===== Data shown =====

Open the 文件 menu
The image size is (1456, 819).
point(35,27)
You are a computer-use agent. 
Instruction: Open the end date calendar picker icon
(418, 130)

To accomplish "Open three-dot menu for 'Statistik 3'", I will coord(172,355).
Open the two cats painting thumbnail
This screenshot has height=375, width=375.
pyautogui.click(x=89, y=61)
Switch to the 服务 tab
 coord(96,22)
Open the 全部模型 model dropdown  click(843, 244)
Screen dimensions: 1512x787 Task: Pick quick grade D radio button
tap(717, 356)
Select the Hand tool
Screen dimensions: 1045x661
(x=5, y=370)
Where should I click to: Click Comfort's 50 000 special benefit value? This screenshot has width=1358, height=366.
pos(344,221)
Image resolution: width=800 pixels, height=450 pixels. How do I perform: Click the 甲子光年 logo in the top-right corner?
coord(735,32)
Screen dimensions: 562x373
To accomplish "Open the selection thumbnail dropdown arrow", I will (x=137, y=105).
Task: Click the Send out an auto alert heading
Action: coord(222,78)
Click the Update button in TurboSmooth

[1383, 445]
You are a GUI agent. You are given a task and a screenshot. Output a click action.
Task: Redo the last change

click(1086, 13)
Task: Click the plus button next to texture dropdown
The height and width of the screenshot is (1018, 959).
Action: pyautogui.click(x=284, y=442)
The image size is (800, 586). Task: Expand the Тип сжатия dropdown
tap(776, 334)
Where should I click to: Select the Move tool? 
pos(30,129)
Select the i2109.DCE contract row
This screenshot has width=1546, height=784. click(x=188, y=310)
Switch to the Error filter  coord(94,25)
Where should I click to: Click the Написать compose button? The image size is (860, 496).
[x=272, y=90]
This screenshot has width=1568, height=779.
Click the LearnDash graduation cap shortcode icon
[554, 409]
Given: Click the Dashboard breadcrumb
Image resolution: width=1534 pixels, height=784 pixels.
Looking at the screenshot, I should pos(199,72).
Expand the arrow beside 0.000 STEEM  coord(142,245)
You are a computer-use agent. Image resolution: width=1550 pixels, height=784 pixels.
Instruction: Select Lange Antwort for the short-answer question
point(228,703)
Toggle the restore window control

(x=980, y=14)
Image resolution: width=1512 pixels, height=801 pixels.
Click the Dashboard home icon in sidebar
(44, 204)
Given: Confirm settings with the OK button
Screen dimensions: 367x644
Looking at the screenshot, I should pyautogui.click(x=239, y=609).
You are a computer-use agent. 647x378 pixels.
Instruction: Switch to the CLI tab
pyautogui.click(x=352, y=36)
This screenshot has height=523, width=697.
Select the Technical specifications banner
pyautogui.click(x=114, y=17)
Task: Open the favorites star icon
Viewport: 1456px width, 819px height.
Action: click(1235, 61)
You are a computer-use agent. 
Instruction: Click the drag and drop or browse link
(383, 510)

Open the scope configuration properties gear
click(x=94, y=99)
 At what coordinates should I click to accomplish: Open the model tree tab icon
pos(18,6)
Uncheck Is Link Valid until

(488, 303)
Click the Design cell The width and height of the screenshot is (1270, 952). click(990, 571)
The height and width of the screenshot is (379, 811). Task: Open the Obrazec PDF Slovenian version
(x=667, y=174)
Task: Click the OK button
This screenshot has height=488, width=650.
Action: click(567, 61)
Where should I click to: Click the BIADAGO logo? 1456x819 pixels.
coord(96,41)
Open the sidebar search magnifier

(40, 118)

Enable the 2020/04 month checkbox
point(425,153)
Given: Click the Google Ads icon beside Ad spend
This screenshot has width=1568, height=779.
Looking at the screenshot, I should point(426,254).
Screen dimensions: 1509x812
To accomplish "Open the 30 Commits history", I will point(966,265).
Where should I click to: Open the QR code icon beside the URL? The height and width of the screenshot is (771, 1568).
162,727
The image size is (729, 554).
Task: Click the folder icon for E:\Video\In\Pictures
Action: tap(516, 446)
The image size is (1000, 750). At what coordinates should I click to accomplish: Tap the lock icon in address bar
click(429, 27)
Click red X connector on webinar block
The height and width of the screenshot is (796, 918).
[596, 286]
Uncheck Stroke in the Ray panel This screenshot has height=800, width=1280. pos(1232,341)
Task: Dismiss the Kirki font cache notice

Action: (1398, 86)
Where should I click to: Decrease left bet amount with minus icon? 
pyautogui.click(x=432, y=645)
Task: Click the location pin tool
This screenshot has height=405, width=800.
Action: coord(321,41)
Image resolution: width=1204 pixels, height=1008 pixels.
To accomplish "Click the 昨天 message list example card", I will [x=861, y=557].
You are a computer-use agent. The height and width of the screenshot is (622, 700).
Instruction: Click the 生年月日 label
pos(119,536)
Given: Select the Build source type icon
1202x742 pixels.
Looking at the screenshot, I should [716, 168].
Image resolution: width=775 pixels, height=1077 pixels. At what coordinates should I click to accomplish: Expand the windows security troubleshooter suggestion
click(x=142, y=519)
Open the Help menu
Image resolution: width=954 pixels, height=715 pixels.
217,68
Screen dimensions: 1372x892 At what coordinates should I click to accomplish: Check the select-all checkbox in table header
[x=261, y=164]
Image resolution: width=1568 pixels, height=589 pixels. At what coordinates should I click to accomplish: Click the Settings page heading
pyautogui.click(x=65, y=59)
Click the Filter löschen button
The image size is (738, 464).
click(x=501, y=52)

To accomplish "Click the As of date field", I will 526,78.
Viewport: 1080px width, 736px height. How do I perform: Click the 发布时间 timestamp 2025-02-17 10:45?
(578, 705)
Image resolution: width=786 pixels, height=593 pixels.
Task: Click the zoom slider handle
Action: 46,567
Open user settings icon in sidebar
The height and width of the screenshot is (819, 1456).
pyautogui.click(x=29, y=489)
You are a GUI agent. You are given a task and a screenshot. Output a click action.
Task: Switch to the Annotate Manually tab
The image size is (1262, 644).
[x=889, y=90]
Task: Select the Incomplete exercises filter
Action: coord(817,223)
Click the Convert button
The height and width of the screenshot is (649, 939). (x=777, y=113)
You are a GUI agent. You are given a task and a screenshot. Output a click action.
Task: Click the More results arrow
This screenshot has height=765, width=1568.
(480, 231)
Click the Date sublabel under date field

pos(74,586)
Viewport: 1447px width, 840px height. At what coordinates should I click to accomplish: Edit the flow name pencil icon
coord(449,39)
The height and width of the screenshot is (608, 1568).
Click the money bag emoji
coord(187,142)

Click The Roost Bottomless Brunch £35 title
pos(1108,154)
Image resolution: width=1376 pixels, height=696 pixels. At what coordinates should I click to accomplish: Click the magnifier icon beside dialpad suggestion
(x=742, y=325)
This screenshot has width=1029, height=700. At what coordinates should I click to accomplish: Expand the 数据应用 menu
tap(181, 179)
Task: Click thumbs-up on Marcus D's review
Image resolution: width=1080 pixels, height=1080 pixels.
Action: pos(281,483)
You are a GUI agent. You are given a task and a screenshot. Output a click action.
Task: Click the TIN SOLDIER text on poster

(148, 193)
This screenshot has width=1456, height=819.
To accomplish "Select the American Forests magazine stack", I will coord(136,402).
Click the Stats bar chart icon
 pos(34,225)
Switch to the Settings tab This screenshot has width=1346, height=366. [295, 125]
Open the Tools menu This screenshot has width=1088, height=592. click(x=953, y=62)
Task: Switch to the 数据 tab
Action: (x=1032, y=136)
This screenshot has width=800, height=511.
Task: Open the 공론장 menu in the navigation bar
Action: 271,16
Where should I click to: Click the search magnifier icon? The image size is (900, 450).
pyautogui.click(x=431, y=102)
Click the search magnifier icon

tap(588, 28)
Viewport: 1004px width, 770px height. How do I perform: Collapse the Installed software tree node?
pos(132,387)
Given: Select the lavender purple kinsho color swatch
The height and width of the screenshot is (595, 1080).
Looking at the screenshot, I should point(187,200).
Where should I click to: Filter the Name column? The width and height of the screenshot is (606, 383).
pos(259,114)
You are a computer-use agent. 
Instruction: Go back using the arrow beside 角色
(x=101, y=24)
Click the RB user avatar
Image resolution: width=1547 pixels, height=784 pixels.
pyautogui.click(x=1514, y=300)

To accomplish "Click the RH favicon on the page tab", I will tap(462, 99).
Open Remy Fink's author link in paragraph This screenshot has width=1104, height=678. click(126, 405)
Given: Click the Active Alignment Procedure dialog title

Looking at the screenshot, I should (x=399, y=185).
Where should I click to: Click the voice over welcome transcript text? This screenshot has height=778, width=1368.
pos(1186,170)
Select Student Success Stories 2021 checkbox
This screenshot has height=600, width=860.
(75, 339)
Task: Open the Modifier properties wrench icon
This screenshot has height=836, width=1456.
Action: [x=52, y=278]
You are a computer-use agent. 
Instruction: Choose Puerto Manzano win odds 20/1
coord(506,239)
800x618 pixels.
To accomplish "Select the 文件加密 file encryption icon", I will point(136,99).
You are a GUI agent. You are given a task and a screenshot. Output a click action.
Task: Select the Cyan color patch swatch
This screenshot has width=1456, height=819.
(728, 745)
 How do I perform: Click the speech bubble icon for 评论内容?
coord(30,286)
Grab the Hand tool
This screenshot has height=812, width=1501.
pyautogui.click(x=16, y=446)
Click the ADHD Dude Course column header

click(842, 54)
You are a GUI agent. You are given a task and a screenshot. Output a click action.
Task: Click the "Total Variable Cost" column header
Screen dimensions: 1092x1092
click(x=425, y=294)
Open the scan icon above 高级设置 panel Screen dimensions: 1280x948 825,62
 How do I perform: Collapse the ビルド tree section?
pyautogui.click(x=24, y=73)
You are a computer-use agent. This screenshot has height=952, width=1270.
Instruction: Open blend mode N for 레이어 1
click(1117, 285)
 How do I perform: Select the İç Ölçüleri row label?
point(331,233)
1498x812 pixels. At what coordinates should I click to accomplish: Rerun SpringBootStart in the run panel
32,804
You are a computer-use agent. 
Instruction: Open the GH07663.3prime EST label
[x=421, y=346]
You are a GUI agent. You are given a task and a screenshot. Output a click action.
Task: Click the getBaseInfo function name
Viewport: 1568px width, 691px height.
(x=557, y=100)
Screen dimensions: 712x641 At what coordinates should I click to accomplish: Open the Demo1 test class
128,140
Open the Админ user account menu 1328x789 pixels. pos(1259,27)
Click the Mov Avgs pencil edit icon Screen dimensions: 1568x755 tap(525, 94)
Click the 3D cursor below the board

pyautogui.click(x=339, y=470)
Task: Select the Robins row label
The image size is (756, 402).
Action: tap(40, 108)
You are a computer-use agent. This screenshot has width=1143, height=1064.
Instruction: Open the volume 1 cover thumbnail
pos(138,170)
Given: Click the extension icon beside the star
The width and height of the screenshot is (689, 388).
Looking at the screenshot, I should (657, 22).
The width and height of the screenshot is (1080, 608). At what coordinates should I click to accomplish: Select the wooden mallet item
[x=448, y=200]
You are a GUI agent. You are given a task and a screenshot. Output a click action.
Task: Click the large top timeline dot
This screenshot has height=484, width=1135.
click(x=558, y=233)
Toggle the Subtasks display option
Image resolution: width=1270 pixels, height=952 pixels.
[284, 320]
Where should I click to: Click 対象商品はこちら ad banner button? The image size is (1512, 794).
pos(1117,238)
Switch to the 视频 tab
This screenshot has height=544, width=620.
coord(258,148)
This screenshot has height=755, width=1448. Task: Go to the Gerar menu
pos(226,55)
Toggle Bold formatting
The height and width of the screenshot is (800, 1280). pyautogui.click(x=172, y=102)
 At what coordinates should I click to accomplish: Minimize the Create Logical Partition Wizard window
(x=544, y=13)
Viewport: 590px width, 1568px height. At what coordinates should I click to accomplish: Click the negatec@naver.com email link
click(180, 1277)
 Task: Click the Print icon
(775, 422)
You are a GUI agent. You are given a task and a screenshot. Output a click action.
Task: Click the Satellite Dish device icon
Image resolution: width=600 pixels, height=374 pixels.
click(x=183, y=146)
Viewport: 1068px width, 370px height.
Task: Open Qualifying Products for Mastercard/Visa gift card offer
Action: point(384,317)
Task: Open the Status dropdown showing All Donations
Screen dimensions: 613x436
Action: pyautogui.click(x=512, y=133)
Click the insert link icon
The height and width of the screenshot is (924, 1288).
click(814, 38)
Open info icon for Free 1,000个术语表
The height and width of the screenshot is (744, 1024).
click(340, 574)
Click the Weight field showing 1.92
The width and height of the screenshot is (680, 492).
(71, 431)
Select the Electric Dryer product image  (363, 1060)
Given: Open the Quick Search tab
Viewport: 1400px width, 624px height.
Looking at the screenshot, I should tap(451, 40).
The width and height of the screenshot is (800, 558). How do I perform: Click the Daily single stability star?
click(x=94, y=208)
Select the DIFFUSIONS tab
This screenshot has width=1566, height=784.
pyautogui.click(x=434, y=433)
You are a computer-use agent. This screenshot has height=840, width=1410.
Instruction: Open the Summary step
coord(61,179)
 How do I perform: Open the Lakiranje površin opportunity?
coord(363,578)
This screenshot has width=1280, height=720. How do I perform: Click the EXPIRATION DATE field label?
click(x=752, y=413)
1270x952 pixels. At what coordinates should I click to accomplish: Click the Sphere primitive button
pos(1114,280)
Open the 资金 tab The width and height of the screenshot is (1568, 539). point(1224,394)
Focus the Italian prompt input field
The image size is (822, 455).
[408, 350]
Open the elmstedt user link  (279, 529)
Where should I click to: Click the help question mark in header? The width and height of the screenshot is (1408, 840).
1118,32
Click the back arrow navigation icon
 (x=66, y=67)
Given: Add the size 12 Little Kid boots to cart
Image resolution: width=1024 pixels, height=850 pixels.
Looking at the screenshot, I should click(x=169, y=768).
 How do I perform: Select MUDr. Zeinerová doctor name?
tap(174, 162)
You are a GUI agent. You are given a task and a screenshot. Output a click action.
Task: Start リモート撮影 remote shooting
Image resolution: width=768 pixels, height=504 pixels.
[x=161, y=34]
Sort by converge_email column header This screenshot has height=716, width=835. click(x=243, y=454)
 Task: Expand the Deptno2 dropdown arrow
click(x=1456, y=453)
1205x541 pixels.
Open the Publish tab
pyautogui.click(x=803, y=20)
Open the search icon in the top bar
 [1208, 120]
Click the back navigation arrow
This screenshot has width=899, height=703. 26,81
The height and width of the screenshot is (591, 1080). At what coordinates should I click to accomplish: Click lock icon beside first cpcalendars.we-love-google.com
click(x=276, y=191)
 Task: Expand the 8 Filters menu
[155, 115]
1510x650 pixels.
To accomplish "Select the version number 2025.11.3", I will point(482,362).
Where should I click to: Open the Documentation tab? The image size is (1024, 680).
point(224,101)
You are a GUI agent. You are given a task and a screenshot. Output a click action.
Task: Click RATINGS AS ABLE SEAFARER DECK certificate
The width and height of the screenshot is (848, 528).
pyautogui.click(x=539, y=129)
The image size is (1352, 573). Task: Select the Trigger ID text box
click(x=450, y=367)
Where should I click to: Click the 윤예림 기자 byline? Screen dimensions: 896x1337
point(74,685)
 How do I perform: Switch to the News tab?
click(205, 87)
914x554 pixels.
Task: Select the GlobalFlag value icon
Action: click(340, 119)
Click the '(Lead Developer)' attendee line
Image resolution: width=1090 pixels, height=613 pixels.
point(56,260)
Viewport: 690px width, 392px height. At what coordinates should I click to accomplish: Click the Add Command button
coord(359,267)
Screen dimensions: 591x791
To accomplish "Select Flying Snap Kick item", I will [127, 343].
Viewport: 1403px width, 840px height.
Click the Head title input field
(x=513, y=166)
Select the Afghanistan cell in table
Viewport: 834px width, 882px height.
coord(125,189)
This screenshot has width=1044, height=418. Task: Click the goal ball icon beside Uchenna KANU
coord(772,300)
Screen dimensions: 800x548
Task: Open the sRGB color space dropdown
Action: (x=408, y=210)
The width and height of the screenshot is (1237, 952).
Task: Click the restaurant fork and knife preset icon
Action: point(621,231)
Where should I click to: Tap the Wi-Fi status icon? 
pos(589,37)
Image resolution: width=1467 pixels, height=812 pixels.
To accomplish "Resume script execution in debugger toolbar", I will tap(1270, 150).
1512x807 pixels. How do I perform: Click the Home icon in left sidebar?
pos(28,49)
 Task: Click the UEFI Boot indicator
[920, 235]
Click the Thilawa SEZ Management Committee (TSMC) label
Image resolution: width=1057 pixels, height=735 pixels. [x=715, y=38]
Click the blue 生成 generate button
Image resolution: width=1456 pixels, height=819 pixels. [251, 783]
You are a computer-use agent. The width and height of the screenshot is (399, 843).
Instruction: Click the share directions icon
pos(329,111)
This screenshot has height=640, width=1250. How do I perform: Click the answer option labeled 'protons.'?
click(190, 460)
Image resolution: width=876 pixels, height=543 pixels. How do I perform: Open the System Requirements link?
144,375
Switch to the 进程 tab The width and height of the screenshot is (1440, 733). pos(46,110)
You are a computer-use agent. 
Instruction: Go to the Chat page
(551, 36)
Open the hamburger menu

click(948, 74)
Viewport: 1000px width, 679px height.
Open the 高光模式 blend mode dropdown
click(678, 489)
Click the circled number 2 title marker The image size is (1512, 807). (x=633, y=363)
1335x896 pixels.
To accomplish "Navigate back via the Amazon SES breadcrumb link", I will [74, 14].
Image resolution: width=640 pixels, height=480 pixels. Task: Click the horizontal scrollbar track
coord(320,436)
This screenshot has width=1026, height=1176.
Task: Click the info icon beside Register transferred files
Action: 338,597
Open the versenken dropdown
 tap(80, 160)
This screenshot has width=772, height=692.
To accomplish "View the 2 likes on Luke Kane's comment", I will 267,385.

=====

> _Brief_
Please copy the records verbatim from their first line through the line containing "Expand the arrow", including that line.

> _Result of the exercise_
Open the 文件 menu
The image size is (1456, 819).
point(35,27)
You are a computer-use agent. 
Instruction: Open the end date calendar picker icon
(418, 130)

To accomplish "Open three-dot menu for 'Statistik 3'", I will coord(172,355).
Open the two cats painting thumbnail
This screenshot has height=375, width=375.
pyautogui.click(x=89, y=61)
Switch to the 服务 tab
 coord(96,22)
Open the 全部模型 model dropdown  click(843, 244)
Screen dimensions: 1512x787 Task: Pick quick grade D radio button
tap(717, 356)
Select the Hand tool
Screen dimensions: 1045x661
(x=5, y=370)
Where should I click to: Click Comfort's 50 000 special benefit value? This screenshot has width=1358, height=366.
pos(344,221)
Image resolution: width=800 pixels, height=450 pixels. How do I perform: Click the 甲子光年 logo in the top-right corner?
coord(735,32)
Screen dimensions: 562x373
To accomplish "Open the selection thumbnail dropdown arrow", I will (x=137, y=105).
Task: Click the Send out an auto alert heading
Action: coord(222,78)
Click the Update button in TurboSmooth

[1383, 445]
You are a GUI agent. You are given a task and a screenshot. Output a click action.
Task: Redo the last change

click(1086, 13)
Task: Click the plus button next to texture dropdown
The height and width of the screenshot is (1018, 959).
Action: pyautogui.click(x=284, y=442)
The image size is (800, 586). Task: Expand the Тип сжатия dropdown
tap(776, 334)
Where should I click to: Select the Move tool? 
pos(30,129)
Select the i2109.DCE contract row
This screenshot has width=1546, height=784. click(x=188, y=310)
Switch to the Error filter  coord(94,25)
Where should I click to: Click the Написать compose button? The image size is (860, 496).
[x=272, y=90]
This screenshot has width=1568, height=779.
Click the LearnDash graduation cap shortcode icon
[554, 409]
Given: Click the Dashboard breadcrumb
Image resolution: width=1534 pixels, height=784 pixels.
Looking at the screenshot, I should pos(199,72).
Expand the arrow beside 0.000 STEEM  coord(142,245)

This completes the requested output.